Thackoor was the brother of Nankissoon Boodram, the infamous Dole Chadee, who had been kidnapped for a $5 million ransom which was never paid. The night before, at the Caroni Cremation site, police had tipped out the grisly head from a Black & White Scotch Whisky carton, letting it roll onto the ground before the startled photographer, apparently enjoying the impact.
I objected on the grounds that despite widespread interest in the murderous activities of Chadee and his gang, the publication of the image was tasteless overkill, more in the interest of sensationalism than the right to publish for the sake of public information.
I have never been comfortable with the idea of front pages of newspapers being given over to criminals or politicians. I support press freedoms and the discretion to decide on what constitutes newsworthy matters. I do not take issue with reportage arising from the activities of the aforementioned parties, but I have never been convinced that the way in which they are covered is appropriate.
Even the way we are kept abreast of the tally of murders has the capacity to render a surrealistic quality to the reality that a human life has been extinguished, that someone’s son or daughter will never again enter a room. It becomes a numbers game, and like a countdown, we eagerly anticipate the next figure that changes the equation. Maybe that helps to cope with the depressing reality, but it can coax us into a state of imperviousness that makes us passive and helpless recipients of violence.
Corporations invest a lot of money in the realm of marketing and communications. I often feel that when a newspaper carries, let’s say, a report on a murder that has been deemed gang-related, it is taking on the communications portfolio for gangsters.
If the public is provided with the anatomy of the killing: the circumstances surrounding it, you know, it was in retaliation for the shooting of X last week that Y’s home was fire-bombed, or his car was destroyed, or his family was shot, or Y himself was shot ten times in the head, execution-style, and graphic photos accompany these details, then the criminals are sending their chilling messages to their counterparts as much as they are terrorising bystander citizens.
Who knows if this is not as effective a way of building their own brand of terror as carrying out the acts themselves? Are we aiding and abetting then? Even if there is outrage in the reporting, does that not encourage even more horrific behaviour? Humans like to outdo each other, like to compete, like to be the best or baddest; what could be more titillating than to find an even more excruciating way to exact revenge or assert one’s supremacy?

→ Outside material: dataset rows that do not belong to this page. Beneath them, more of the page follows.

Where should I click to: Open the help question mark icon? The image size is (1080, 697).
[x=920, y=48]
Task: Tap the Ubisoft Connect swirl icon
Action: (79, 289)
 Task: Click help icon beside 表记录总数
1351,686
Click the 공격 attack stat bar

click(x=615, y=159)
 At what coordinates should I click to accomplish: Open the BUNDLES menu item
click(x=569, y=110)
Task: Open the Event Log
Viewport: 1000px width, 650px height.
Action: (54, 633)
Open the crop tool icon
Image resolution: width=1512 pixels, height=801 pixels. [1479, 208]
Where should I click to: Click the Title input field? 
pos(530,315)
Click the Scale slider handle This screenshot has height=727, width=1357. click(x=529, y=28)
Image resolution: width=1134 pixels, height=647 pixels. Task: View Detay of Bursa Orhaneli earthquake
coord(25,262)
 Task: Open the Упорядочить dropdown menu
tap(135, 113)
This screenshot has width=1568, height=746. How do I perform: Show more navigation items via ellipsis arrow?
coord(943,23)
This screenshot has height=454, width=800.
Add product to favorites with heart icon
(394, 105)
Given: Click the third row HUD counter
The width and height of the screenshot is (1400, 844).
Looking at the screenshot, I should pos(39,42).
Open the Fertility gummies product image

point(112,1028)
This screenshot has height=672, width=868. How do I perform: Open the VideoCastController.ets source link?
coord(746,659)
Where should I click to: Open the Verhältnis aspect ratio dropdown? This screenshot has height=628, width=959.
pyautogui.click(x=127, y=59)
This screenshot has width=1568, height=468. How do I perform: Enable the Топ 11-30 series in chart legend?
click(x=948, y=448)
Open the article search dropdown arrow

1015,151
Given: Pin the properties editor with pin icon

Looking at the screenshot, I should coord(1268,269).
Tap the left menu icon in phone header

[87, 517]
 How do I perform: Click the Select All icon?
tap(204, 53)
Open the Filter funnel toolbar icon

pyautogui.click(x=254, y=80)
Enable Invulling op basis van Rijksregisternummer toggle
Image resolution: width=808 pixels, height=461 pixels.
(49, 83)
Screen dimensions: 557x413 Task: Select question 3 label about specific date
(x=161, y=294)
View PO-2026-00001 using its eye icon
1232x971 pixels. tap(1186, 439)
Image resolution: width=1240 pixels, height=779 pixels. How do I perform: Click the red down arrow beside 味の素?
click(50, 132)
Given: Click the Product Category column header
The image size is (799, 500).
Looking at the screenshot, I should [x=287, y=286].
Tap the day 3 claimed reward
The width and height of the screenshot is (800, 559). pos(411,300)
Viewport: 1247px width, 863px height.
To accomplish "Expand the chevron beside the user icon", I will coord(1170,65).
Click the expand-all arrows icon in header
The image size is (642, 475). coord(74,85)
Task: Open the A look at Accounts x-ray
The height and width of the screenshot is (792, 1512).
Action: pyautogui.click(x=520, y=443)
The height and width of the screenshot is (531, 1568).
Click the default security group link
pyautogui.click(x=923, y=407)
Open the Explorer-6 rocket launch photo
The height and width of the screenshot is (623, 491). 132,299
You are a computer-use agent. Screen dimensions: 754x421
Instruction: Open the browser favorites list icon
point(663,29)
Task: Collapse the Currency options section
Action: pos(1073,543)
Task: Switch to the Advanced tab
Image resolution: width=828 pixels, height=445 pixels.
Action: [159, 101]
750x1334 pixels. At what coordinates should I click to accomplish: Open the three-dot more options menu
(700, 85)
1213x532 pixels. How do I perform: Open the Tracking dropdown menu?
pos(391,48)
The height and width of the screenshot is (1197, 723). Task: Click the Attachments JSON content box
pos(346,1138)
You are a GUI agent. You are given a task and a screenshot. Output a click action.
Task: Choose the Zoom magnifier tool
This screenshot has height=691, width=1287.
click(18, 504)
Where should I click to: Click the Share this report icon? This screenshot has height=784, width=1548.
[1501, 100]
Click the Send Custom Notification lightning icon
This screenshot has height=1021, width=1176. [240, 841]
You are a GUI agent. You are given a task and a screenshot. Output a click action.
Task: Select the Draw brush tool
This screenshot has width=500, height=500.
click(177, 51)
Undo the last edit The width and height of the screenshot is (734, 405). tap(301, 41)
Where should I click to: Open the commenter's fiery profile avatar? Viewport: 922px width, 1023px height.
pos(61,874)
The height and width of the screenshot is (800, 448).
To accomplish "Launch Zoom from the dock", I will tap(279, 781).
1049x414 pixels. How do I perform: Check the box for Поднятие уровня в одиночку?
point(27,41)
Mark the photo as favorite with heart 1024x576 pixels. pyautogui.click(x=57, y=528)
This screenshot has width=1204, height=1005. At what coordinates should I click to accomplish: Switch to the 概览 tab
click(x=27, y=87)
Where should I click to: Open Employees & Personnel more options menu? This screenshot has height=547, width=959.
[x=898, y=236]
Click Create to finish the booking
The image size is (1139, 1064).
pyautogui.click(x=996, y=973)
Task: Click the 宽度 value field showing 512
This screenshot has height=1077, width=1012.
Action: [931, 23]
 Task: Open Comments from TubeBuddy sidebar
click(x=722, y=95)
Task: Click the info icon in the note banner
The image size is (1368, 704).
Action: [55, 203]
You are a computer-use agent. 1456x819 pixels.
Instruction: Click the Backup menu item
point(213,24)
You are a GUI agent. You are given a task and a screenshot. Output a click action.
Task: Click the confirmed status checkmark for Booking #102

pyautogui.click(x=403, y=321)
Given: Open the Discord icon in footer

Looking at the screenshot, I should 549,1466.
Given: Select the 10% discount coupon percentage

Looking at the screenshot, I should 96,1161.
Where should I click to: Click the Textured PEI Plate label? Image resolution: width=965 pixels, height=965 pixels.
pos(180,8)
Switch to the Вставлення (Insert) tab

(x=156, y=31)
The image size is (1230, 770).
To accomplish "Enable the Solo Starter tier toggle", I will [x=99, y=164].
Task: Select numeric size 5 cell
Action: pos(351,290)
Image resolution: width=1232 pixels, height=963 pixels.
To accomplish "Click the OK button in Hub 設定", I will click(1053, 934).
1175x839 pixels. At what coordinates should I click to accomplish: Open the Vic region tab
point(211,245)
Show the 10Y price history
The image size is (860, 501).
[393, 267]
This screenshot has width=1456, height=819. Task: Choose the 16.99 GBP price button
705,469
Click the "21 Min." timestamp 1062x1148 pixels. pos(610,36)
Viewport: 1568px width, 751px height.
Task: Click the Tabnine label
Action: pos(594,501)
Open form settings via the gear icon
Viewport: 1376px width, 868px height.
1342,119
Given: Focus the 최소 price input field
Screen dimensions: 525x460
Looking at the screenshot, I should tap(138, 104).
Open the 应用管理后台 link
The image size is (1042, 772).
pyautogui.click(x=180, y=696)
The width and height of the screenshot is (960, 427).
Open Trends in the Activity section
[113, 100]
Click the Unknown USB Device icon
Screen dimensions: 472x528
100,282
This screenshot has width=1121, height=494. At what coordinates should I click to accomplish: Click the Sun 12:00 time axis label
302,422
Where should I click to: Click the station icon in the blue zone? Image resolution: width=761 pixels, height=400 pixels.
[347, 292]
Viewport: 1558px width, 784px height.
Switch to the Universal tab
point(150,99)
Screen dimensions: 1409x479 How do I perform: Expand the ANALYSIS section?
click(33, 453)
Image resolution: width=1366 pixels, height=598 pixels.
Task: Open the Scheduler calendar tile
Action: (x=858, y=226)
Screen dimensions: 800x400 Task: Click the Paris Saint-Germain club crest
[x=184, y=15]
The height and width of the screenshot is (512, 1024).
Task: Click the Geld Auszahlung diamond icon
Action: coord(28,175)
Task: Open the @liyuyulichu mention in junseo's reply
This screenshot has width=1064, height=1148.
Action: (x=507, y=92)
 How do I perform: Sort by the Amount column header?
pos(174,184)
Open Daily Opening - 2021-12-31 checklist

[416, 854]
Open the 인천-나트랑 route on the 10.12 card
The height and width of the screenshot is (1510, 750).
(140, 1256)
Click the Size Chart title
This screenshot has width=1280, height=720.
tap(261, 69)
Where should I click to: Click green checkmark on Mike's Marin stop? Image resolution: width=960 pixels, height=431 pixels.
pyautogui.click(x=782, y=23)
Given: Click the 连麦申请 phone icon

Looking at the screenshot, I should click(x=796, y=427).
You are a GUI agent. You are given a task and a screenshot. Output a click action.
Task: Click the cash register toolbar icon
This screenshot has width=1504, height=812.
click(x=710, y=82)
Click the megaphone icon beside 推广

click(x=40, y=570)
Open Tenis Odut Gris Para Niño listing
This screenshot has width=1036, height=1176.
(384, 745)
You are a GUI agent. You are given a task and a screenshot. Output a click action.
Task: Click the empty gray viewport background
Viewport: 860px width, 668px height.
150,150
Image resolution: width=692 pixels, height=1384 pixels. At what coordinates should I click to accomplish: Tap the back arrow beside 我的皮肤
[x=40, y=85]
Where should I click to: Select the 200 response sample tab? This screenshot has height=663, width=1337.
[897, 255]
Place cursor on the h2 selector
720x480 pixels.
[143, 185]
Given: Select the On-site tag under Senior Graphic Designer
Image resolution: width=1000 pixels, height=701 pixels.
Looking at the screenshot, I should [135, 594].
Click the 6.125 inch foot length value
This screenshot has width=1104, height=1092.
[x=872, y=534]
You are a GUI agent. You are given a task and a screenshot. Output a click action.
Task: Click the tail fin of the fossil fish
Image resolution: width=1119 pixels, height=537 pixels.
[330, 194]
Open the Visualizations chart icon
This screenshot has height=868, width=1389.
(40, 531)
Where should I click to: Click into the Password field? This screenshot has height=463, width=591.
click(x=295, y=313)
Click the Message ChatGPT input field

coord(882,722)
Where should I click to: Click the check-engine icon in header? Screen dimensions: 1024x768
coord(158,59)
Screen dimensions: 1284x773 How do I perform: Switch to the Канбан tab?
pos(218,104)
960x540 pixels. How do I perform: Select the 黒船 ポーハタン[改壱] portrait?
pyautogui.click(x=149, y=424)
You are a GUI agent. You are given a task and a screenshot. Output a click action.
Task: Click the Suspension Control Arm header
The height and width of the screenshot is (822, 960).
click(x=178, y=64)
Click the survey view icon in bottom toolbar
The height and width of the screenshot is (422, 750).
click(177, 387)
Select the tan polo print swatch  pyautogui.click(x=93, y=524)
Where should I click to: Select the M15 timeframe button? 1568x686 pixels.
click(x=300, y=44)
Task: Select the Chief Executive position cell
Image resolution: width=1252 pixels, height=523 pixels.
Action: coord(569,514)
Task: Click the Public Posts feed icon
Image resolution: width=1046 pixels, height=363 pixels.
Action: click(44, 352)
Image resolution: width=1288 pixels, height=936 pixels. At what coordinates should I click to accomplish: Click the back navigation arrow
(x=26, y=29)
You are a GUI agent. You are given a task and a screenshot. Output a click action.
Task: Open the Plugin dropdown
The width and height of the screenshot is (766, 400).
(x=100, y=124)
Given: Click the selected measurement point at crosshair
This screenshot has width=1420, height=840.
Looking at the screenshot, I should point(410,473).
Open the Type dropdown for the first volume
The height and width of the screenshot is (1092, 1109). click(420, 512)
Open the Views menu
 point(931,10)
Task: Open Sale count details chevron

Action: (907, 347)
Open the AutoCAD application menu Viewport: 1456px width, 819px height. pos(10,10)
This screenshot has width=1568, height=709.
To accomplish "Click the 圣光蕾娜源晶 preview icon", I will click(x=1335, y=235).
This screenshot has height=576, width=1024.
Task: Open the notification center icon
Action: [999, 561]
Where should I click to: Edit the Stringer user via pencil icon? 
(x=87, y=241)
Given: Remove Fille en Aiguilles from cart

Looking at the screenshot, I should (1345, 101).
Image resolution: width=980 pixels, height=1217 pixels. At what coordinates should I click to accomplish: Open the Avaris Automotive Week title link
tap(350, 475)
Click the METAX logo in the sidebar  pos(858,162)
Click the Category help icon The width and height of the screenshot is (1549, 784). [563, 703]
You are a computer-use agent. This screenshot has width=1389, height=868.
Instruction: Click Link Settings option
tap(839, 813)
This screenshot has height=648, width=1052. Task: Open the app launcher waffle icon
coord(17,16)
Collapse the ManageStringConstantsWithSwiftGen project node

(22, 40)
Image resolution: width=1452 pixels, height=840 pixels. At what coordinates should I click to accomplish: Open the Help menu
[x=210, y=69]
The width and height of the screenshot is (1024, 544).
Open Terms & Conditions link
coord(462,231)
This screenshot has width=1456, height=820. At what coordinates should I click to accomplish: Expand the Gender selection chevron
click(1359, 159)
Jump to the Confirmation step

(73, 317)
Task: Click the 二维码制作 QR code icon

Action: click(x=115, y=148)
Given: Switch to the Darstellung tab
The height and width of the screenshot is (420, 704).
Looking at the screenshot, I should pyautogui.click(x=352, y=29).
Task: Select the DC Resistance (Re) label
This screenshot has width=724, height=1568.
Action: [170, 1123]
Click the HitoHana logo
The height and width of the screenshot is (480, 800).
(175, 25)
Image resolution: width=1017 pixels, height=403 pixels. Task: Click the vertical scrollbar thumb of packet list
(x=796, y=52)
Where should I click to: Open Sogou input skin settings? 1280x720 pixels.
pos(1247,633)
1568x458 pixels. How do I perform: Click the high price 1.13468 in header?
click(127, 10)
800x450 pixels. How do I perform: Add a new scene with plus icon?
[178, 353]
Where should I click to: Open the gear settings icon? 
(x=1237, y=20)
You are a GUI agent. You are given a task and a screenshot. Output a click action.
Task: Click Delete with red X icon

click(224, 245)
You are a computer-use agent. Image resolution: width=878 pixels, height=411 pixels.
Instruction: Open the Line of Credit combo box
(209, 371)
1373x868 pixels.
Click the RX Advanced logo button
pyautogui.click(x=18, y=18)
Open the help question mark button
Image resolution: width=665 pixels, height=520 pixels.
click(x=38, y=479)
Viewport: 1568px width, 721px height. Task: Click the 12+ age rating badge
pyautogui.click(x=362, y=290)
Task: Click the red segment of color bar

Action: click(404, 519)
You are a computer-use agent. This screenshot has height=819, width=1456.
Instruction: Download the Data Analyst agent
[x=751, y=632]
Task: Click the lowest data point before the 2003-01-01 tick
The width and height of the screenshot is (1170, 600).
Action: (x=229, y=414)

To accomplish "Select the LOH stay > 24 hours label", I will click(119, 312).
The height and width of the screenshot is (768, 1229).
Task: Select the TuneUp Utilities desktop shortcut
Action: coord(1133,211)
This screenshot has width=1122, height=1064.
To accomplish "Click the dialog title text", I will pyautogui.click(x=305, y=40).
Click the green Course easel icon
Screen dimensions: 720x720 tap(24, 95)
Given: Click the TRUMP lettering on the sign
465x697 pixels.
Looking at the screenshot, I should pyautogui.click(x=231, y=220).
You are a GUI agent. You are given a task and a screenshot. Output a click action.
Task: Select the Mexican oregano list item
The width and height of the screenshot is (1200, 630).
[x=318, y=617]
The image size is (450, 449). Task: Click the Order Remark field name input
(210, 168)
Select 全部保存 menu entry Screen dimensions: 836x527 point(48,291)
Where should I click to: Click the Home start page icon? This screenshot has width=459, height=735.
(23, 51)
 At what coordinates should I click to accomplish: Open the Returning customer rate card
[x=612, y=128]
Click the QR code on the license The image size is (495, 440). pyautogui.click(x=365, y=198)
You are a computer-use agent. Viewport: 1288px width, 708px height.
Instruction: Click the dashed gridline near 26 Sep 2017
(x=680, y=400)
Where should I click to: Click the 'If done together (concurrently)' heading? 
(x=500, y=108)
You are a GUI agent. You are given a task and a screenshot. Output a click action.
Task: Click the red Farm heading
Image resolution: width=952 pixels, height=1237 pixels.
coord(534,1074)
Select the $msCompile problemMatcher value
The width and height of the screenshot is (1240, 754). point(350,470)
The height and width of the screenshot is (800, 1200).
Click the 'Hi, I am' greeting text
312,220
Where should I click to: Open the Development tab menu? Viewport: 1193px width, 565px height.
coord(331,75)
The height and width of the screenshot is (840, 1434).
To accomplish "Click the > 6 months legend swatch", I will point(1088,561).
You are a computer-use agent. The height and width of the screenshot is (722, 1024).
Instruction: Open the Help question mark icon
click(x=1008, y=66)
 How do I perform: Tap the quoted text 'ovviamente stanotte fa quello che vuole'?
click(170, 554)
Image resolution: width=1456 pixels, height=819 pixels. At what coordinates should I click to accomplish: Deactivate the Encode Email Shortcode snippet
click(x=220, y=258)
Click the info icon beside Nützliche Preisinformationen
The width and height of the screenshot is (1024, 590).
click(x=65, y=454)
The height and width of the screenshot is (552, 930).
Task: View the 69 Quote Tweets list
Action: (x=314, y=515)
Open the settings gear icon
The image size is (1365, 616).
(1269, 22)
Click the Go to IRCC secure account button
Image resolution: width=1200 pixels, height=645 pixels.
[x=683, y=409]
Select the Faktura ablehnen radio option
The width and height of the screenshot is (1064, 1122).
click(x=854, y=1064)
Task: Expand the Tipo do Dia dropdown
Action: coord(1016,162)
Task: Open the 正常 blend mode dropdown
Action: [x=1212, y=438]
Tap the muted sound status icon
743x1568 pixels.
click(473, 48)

Whatever the motive, these performances mean little without an audience. Even if you go back to the age defined as the Terrible Two’s, when toddlers experiment with throwing tantrums as a way to get attention; if you ignore them, they soon realise its futility as a communication method. I simply feel that even as we have the right to know what is the situation regarding crime, we have to consider these aspects of the way we are informed.
An addiction to the front page can so easily be formed that a lull may provoke the need to stir something up. Politicians are easily the group to which this malady applies most readily. It comes to the point that an absence from the cover for a day or two generates enough anxiety to orchestrate “photo opps” without regard for appropriateness, just to satisfy the craving for coverage.
An unfortunate and misleading measure of success, criminal or otherwise, becomes the number of press appearances.
Freedom and responsibility often dilute each other; expediency conniving to water down any commitment on either side. The press can and should examine more closely its role as conduit of information, because we have to take responsibility for our actions, inadvertent or not, which may be contributing to a general malaise.
Psychiatrist, Prof Gerard Hutchinson, says the steady diet of crime-related news articles contributes to a feeling of despair and invokes crippling fear within the population. This carries its own implications for mental health and the levels of stress that permeate and direct people’s management of their day to day activities.
He recommends greater focus on stories of success, of triumphs over adversity, of the benefits of hard work and commitment to honest goals.
I don’t know if such an idea will find traction within the media community. It has been tried before, but the sad reality is that bad news sells and there is an understated pact between advertisers (and their agendas) and media houses, which affects decisions on what and how to publish.
Yet, at a time when the spirit is so oppressed by the unending violence and gloom, it is worth considering creating a new diva of the front page.